Sudden Cardiac Death in Athletes
Many people may recall the sudden deaths of basketball greats such as Hank Gathers and Reggie Lewis who both suddenly died while playing basketball and recall that the cause of death was related to an enlargement of the left side of the heart, which is a disease entity called Hypertrophic Cardiomyopathy (a.k.a. HOCM). Usually a murmur is heard when one listen to the heart and the murmur softens as one squats, however, in many instances the murmur is not heard and the disease is missed. This is the most common cause of sudden death in young athletes (less than 30 years old). However, there are other causes of sudden cardiac death, including coronary artery disease, sickle cell trait, hyponatremia, and commotion cordis (sudden blow to chest/heart causing an arrhythmia).
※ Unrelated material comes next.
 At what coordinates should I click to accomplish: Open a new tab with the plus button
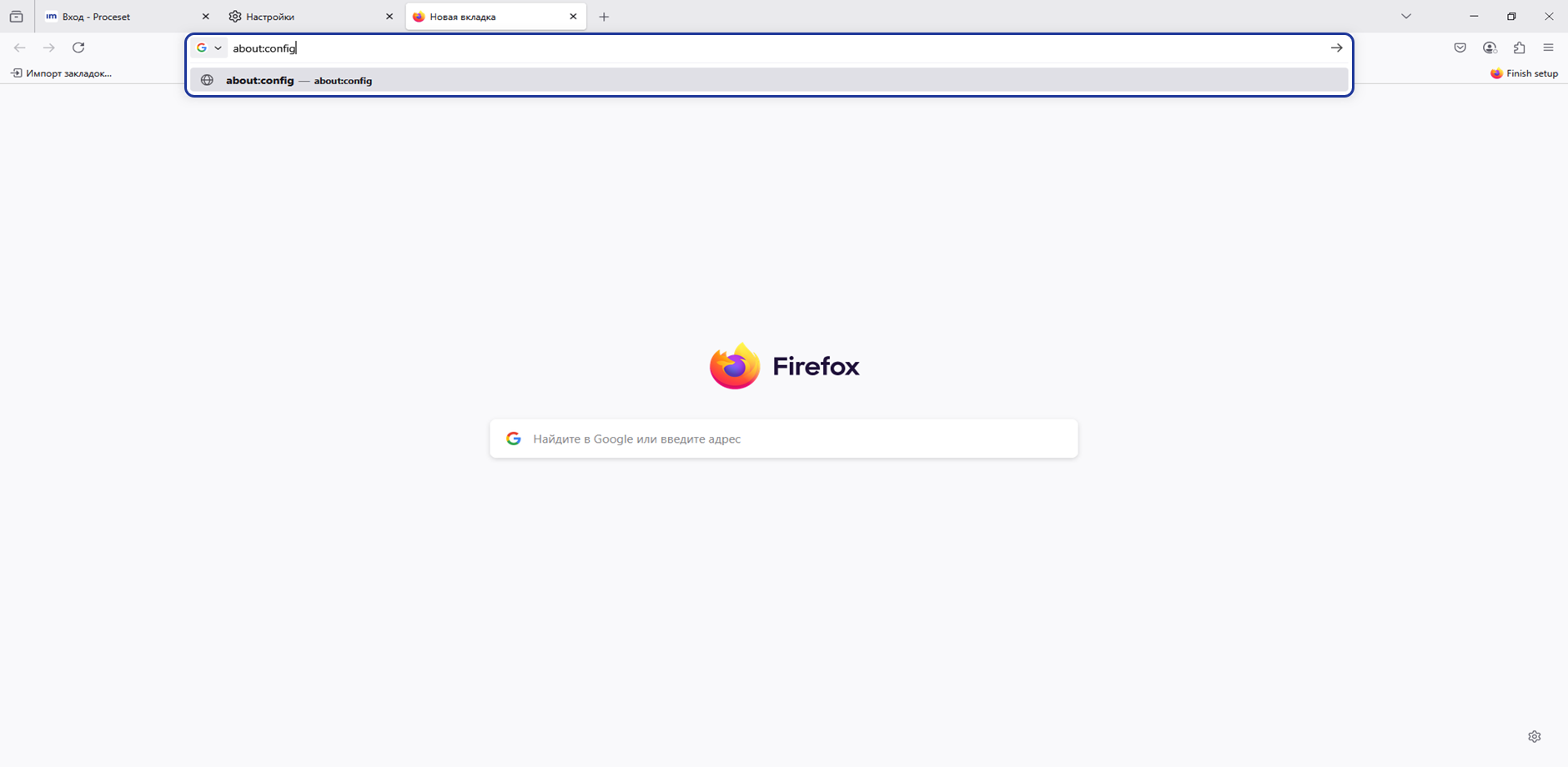604,17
Another famous athlete who died of sudden cardiac death while running a marathon. Jim Fixx, who made running a popular sport in the US with his 1977 best seller: The Complete Book of Running, also died suddenly at age 52, but not from Hypertrophic Cardiomyopathy (a.k.a Hypertrophic Obstructive Cardiomyopathy-HOCM), rather he died of a heart attack (myocardial infarction). What is interesting about his tragic death and story is that he in fact was a world class athlete who despite his endurance, had severe coronary artery disease. Ironically, he was a former smoker who quit smoking at the age of 35 and began to jog then run and lost 50 pounds. His autopsy revealed that three of his main coronary arteries were severly stenosed (clogged) and was also known to have dyslipidemia (also
known as hypercholesterolemia). Apparently, his total cholesterol was about 250 and he had refused a stress test. Interestingly, his father also died of a heart attack at age 42. This story may cause some to become even more fatalistic and not see much use in prevention considering the fact that a marathon runner with
significant family history died suddenly, however this death could have possibly been prevented if his lipid levels were enhanced.
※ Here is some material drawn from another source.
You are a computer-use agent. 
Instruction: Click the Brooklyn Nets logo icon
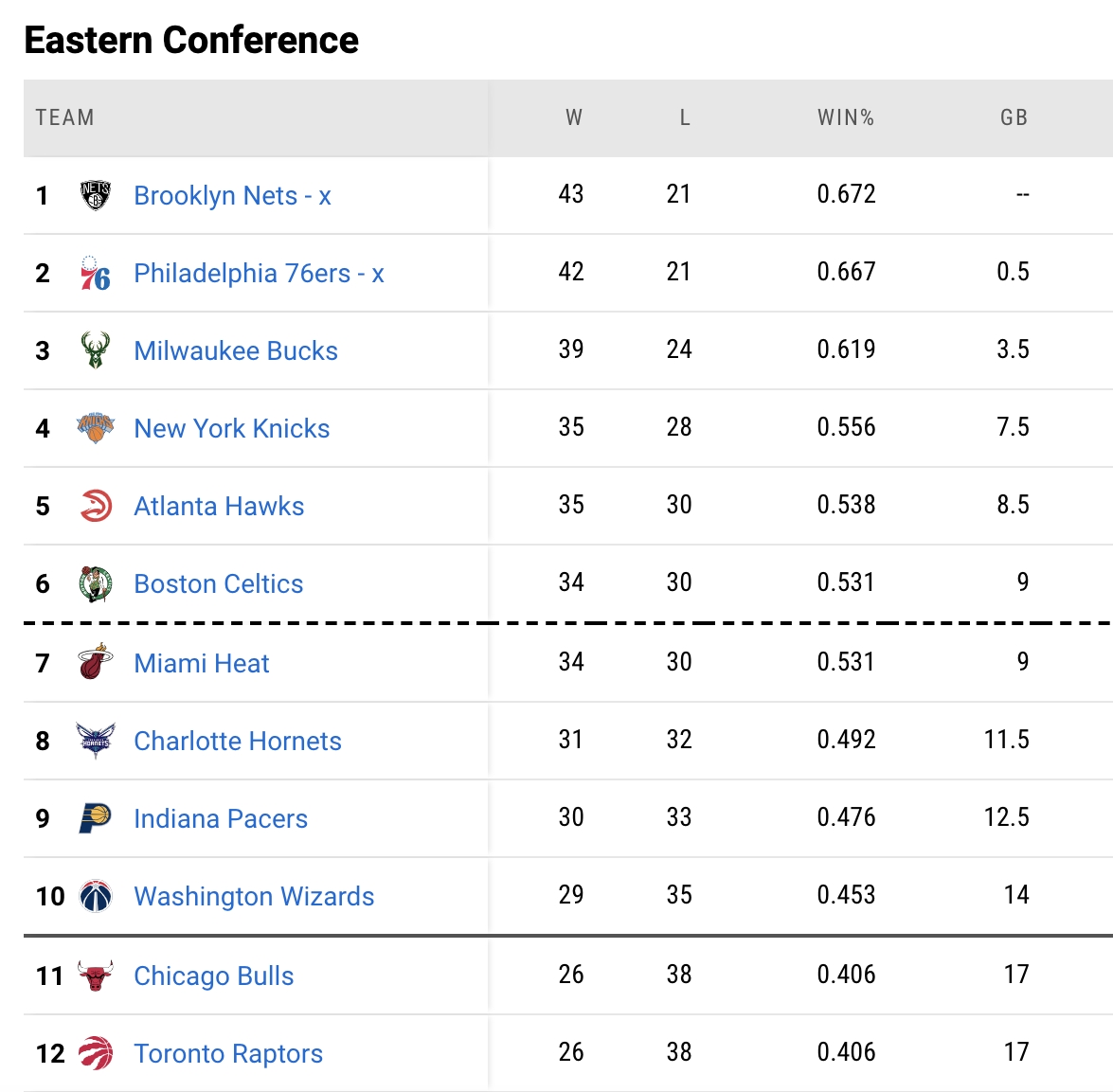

What is interesting about these two stories is that despite the fact that HOCM is a common cause of death in athletes (especially in younger athletes-less than 30 years old), as one ages, there is an increased
likelihood that sudden cardiac death is due to coronary artery disease and in those with dyslipidemia and a family history, the risk of sudden death is very high.
In conclusion, individuals should see a physician before starting a rigorous exercise program and to reconsider the weekend “warrior
mentality” that many businessmen/women have adopted. Also, individuals need to take seriously their family history of cardiac disease. The studies on the negative effects of dyslipidemia have been well demonstrated and the effects of statins on reducing this effect are well established.
Jim Fixx should have been on a statin, which were not even on the market until the early 1990s. As mentioned above, he also should have had a stress test done or perhaps with his significant family history a catherization to assess for coronary artery disease.